All Products
Search
Document Center

MaxCompute:Paimon external tables

Last Updated:Mar 26, 2026

Map a Paimon table stored in Object Storage Service (OSS) to a MaxCompute external table and run SQL queries against it directly—without ETL migration.

Apache Paimon is a lake storage format for batch and streaming workloads. It supports high-throughput writes and low-latency queries, and integrates with engines such as Spark, Hive, Trino, Realtime Compute for Apache Flink, and E-MapReduce. By creating a Paimon external table in MaxCompute, you can query Paimon data on OSS directly. Metadata filtering speeds up reads by skipping unnecessary OSS directory files during read operations.

Limitations

  • Schema changes in the underlying Paimon files are not reflected automatically. Recreate the external table DDL manually when the Paimon schema changes.

  • Cluster attributes and primary keys cannot be set on Paimon external tables.

  • Querying historical versions of data (time travel) is not supported.

  • Do not write data directly into a Paimon external table. To export data to OSS, use UNLOAD or a similar method.

  • INSERT INTO and INSERT OVERWRITE are supported, but writing to Dynamic Bucket tables and Cross Partition tables is not.

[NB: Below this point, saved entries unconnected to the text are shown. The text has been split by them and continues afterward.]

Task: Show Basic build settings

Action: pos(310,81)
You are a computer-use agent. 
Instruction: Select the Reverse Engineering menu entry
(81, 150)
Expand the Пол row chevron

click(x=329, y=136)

  • UPDATE and DELETE are not supported.

  • MaxCompute and the OSS bucket must be in the same region.

Prerequisites

Before you begin, make sure you have:

Create a Paimon external table

Syntax

CREATE EXTERNAL TABLE [IF NOT EXISTS] <mc_oss_extable_name>
(
  <col_name> <data_type>,
  ...
)
[COMMENT <table_comment>]
[PARTITIONED BY (<col_name> <data_type>, ...)]
STORED BY 'org.apache.paimon.hive.PaimonStorageHandler'
WITH serdeproperties (
  'odps.properties.rolearn'='acs:ram::<uid>:role/aliyunodpsdefaultrole'
)
LOCATION '<oss_location>';

For a full description of external table syntax, see OSS external tables. For parameter details, see Basic syntax parameters.

Write data

INSERT INTO and INSERT OVERWRITE are supported. For the write syntax, see Write syntax.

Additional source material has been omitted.